Duchenne Muscular Dystrophy & Creatine

There are certain topics where the distance between the science and the lived experience feels especially wide. Duchenne muscular dystrophy is one of them. Whenever I speak with parents, clinicians, or researchers working in this space, the conversation always circles back to the same truth: families are searching for anything (anything) that can help preserve strength, function, or simply buy more good days.

One parent, Ben Stuart, a DMD dad whose son Mac was diagnosed with DMD three years ago and who is the inspiration behind the charity Mac My Day, contacted us recently, searching for more information and answers about creatine.

And as creatine becomes more mainstream, almost oddly fashionable in the wellness world, a very different question emerges quietly in the background: What about the people who actually might need it the most? Not the athletes or the Instagram biohackers, but rather the boys living with a progressive neuromuscular disorder where every percentage point of muscle or bone retention genuinely matters. This is the gap we need to talk about.

Duchenne is complex. A genetic condition that rapidly impacts muscle tissue, bone density, functional mobility, and ultimately, the everyday rhythm of childhood. Standard supplement research seldom includes populations like these; not because of a lack of interest, but actually because rare diseases sit on the edge of convenience. The studies are harder to run, understandably. The sample sizes are small. And when a supplement becomes trendy, the industry’s attention tends to drift toward the masses, not the niches. But DMD isn’t a niche. It’s a population for whom even incremental improvements can be profoundly life-changing.

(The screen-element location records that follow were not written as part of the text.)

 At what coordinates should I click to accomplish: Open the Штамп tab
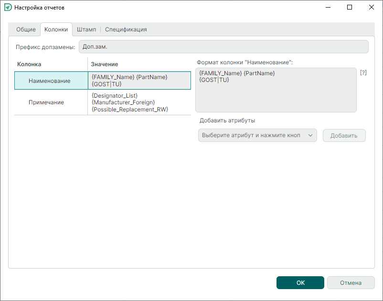[86, 30]
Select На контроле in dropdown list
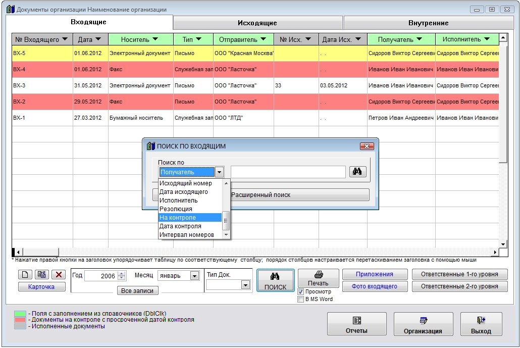The image size is (520, 348). [x=190, y=218]
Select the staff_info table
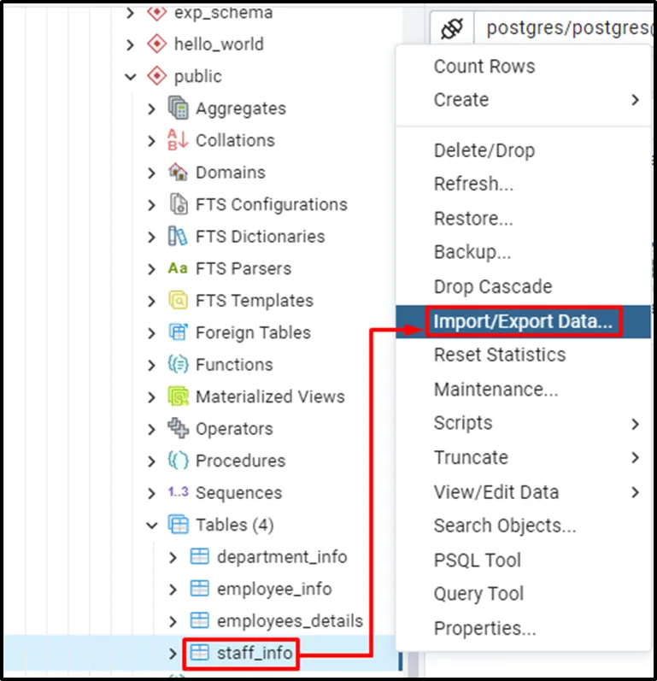The width and height of the screenshot is (657, 681). click(x=254, y=655)
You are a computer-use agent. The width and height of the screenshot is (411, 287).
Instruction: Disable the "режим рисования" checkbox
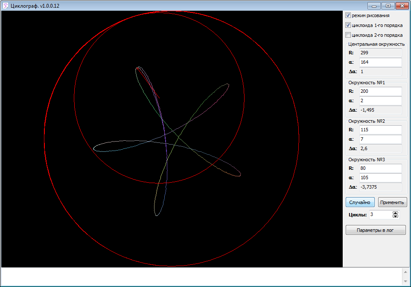(x=348, y=15)
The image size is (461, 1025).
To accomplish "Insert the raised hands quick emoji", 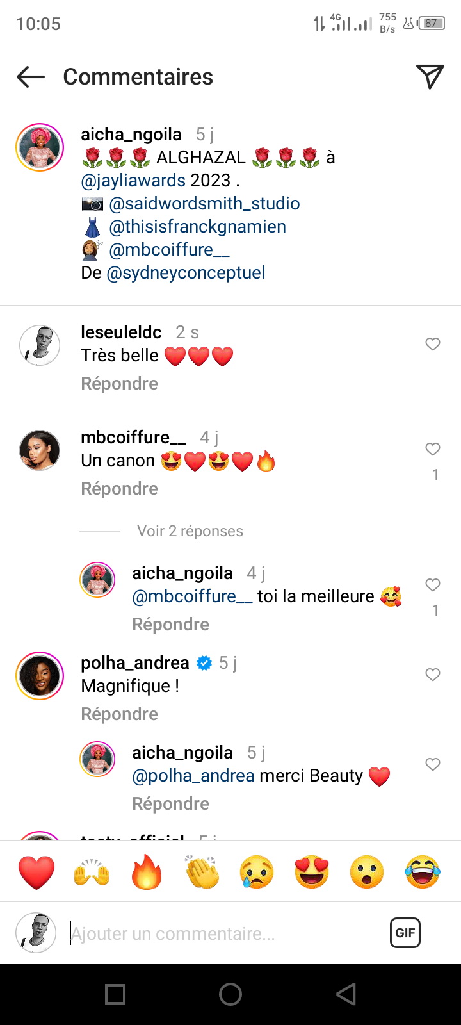I will [x=92, y=872].
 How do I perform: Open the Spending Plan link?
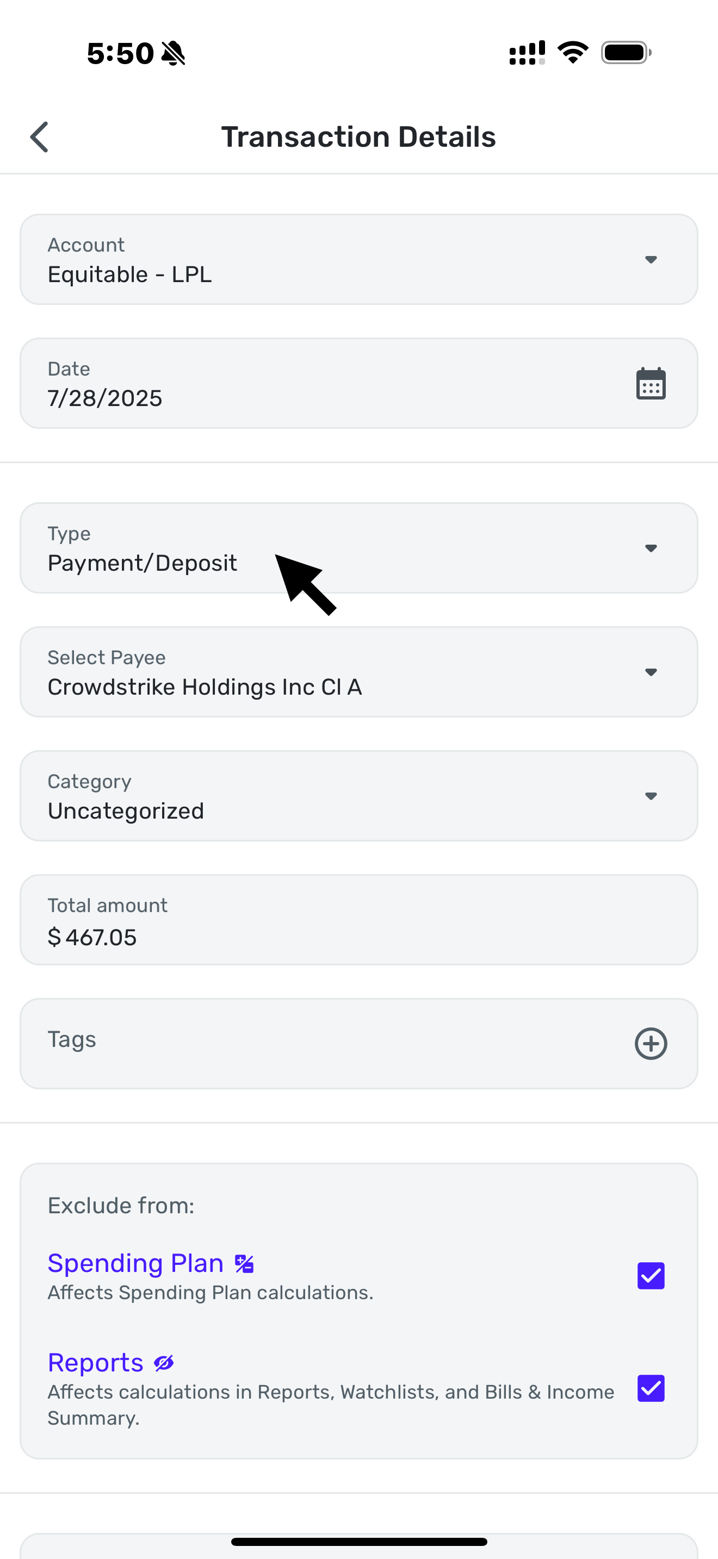click(136, 1264)
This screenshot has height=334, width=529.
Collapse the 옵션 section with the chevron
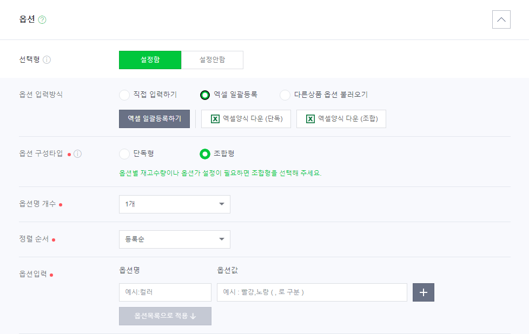(501, 19)
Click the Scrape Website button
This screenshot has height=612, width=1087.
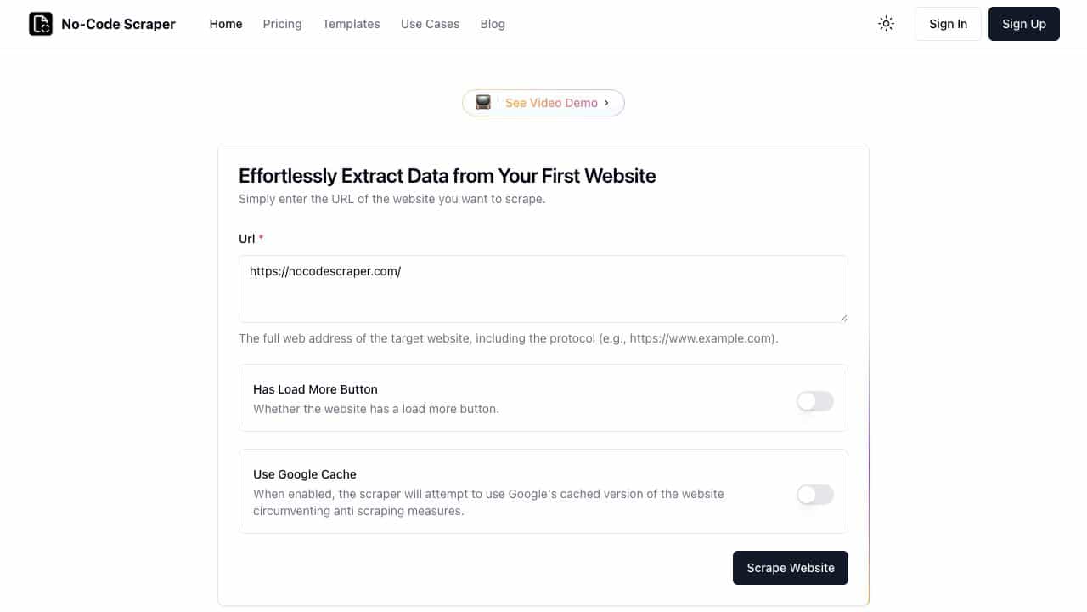pos(791,568)
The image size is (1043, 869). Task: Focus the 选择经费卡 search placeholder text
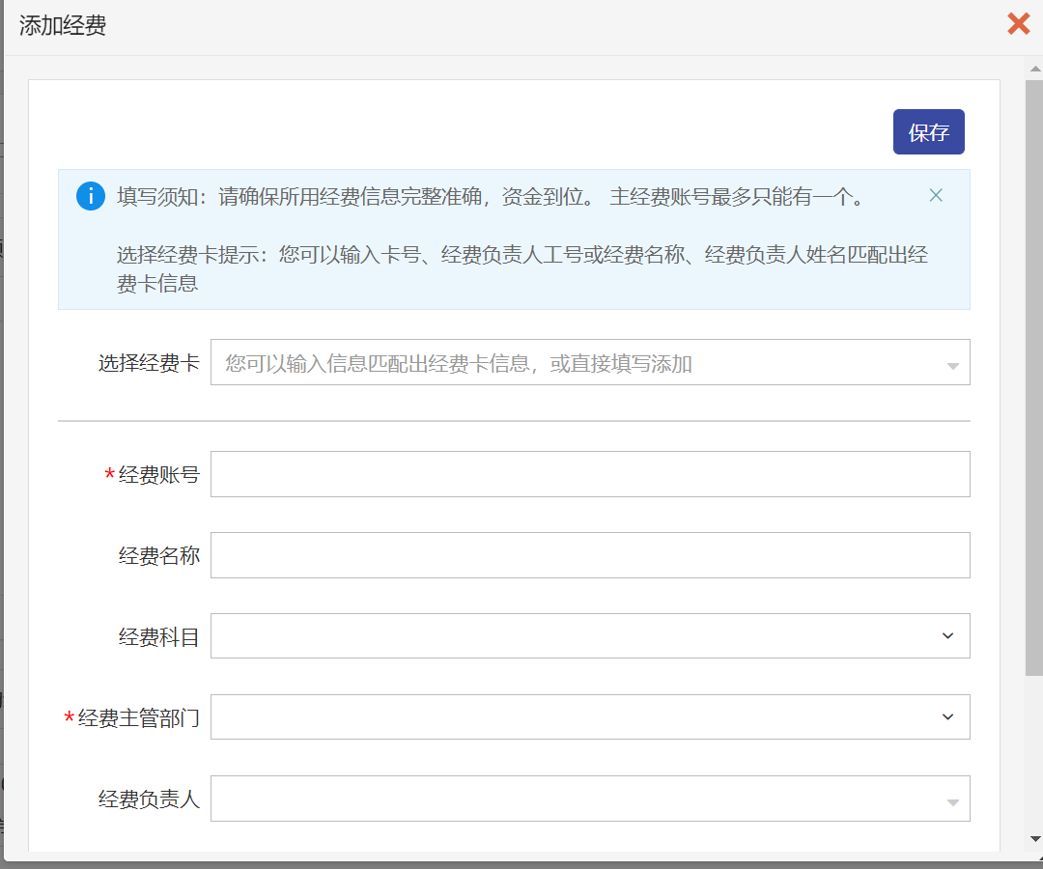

This is where things get interesting and, honestly, under-discussed. The data Dr Darren Candow shared with me when I checked in with him on this topic highlights two small but meaningful clinical trials:

The first, Louis et al. (33), looked at 3 grams of creatine per day for three months. The results weren’t loud, but they were promising: a 33% reduction in urinary N-telopeptides and a 3.9% increase in lumbar spine bone mineral density in ambulatory boys. For a condition that erodes strength over time, those numbers are not trivial.

The second trial, from Tarnopolsky et al. (46), used 0.1 g/kg per day over four months. Here, whole-body BMD didn’t change overall, but there was a 19% attenuation in N-telopeptides, suggesting less bone breakdown… even if the effect wasn’t as pronounced.

So, these aren’t blockbuster data sets, but they point to something important. Creatine may not dramatically alter disease trajectory, but it may support bone health, muscle energy metabolism, and short-to-moderate-term function, especially in children who are still ambulatory. Which I’m sure you can agree with me about, is worth paying attention to.

Another nuance that rarely gets airtime: geography shapes clinical practice. In Australia and New Zealand, for example, creatine as an adjunct therapy is already part of the conversation and actually often recommended alongside corticosteroids. The clinical culture there leans more toward “low-risk, potential benefit.” Meanwhile, in the US and UK, the typical stance is more cautious. The kind of cautious that often translates to “safe, but probably ineffective.”

Not because anyone is opposed to creatine, but because there isn’t enough localised, robust trial data to shift consensus. This fragmentation leaves families navigating conflicting guidance and clinicians navigating the gaps between global research philosophies.

Creatine will never be positioned as a cure, nor should it be. But it may have a role to play: supporting muscle energy metabolism, preserving bone markers, and offering another layer of resilience during key stages of disease progression. It’s not a silver bullet by any means, but it’s a small tool and one that might matter for boys with DMD.

And like everything in DMD, it should be supervised, individualised, and grounded in a clinical context rather than online enthusiasm.

As creatine continues its rise as a “mainstream wellness staple,” there is a risk that the industry only thinks about the general population: women, athletes, ageing adults, and people chasing performance or longevity trends. Meanwhile, the communities that have the most to gain remain on the outskirts, underserved and understudied. This is a call-in, not a call-out.

Pharma, supplement companies, research organisations, and even ingredient suppliers have a real opportunity here to bring scientific rigour to rare conditions, to explore what small molecules can do in high-need populations, and to partner with advocacy groups like Duchenne UK to make sure the evidence keeps evolving.

If creatine is going to become one of the most widely used supplements on the planet, then it should be studied in the populations where it could actually change someone’s daily life and not solely their gym performance.

To wrap this up, creatine shows genuine potential in DMD. Early, promising signals that deserve more research, more attention, and more thoughtful communication. Families navigating Duchenne already have enough uncertainty. What they need most is clarity, honesty, and the assurance that the industry is willing to prioritise them.

And from my perspective, the path forward is simple: we need more data, more collaboration, and more willingness to study the people who often get left out of scientific trends.